OSSINING, N.Y. —A study out this week looked at the effects of chemotherapy on babies whose mothers were treated for cancer during pregnancy. These cases are rare — only about one in 1,000 expectant moms are diagnosed with cancer. But as women are having babies later, and cancers are being diagnosed earlier, the numbers are expected to rise.
In April, 39-year-old Gina Neri received a happy surprise. She was pregnant with her third child. But she had symptoms that led her doctor to perform to a colonoscopy.
“He said Gina, you’re looking at cancer,” said Neri of her doctor’s visit. “He knew right away. It was big.”
She was facing surgery and chemotherapy, and the prognosis for her baby was grim.

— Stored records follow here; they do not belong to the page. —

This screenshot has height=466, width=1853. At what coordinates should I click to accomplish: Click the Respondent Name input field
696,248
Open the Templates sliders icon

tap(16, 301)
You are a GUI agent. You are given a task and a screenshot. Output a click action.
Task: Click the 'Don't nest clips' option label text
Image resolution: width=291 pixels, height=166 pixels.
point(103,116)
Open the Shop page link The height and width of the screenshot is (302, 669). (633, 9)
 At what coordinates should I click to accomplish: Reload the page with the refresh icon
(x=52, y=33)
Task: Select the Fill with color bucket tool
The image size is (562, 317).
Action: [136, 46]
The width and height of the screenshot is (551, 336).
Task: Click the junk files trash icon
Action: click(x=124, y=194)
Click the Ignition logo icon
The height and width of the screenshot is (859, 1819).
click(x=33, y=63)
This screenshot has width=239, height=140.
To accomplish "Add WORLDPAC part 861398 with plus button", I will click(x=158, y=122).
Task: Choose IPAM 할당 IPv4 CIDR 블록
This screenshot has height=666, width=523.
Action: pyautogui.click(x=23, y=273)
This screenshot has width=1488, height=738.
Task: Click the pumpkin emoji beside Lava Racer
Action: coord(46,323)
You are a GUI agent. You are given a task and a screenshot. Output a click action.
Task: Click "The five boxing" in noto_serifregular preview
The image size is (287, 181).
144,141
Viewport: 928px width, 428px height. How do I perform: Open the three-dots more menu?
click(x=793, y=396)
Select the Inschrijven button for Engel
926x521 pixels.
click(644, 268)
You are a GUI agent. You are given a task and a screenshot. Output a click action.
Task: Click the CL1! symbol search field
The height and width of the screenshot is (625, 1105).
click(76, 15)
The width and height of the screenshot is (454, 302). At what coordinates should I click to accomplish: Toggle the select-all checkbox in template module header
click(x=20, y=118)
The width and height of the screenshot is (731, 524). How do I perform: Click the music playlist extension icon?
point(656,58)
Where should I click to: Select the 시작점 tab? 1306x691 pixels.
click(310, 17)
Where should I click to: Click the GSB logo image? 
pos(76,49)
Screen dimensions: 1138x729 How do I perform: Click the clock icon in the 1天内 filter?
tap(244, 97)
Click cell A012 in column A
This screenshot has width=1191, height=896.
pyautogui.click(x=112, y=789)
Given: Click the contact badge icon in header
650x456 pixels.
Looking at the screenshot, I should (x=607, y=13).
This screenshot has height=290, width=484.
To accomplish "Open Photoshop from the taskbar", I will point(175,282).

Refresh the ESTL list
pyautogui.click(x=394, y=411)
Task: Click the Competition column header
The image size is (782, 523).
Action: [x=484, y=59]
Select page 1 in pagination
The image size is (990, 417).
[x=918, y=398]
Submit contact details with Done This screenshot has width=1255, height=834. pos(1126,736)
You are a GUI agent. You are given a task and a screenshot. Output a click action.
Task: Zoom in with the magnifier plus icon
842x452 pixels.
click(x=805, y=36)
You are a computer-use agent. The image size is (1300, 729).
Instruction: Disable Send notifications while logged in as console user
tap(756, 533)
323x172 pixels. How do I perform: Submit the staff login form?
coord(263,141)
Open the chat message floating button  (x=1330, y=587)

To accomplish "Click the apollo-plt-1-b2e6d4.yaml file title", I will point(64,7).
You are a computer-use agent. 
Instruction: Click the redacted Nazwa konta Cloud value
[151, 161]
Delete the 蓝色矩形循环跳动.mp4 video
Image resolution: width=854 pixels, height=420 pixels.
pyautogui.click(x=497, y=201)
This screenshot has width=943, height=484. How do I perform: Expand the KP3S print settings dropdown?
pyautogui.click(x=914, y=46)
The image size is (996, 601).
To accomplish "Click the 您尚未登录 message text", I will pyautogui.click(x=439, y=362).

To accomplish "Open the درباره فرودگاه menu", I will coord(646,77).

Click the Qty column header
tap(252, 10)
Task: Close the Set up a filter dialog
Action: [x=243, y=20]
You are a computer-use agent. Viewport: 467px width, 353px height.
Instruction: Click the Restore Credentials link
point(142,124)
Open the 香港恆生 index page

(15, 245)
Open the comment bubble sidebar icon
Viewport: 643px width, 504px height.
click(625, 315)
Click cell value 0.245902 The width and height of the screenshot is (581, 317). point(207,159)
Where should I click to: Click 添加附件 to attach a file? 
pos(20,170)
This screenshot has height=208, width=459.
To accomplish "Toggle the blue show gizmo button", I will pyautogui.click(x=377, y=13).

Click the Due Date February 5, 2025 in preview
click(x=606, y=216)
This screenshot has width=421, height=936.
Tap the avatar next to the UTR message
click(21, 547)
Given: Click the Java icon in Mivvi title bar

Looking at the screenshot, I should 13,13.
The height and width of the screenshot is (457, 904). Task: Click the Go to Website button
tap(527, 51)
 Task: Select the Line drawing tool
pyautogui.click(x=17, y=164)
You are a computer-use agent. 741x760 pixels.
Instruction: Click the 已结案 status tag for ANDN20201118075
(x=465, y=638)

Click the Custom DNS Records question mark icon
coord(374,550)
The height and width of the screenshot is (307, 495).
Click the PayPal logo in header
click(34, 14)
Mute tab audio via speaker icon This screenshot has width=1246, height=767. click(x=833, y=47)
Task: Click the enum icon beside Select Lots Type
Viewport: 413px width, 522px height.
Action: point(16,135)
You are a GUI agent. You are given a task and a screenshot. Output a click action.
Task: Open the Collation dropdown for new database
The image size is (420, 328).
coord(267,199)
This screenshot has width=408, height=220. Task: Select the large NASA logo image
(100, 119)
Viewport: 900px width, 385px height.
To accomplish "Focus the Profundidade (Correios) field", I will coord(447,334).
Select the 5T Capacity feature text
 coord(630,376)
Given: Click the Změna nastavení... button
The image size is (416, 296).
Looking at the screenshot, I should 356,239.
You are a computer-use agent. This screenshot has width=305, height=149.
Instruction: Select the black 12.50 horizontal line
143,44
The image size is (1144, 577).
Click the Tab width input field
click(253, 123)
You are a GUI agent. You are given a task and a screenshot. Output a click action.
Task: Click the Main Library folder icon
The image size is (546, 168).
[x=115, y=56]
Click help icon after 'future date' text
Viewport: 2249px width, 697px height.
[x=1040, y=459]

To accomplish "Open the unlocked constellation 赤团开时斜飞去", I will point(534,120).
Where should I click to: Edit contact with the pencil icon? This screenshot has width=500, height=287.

“They wanted me to know that most likely the baby wasn’t going to survive. Several doctors told us to terminate the pregnancy,” Neri said.
The fear is that treatments like chemotherapy will harm the rapidly developing fetus.
“During the first trimester, that’s when the majority of the organs of the baby are developing,” said Dr. Elyce Cardonick, who studies pregnant women with cancer. “So if at all possible, we would like to avoid chemotherapy in the first trimester.
In the new study, researchers in Europe followed 129 children whose mothers were treated for cancer primarily during their second or third trimesters. Although 79 of the children were born before full term, they had normal physical and cognitive development up to age three.
Research suggests the placenta can act as a protective filter, depending on the type of chemo.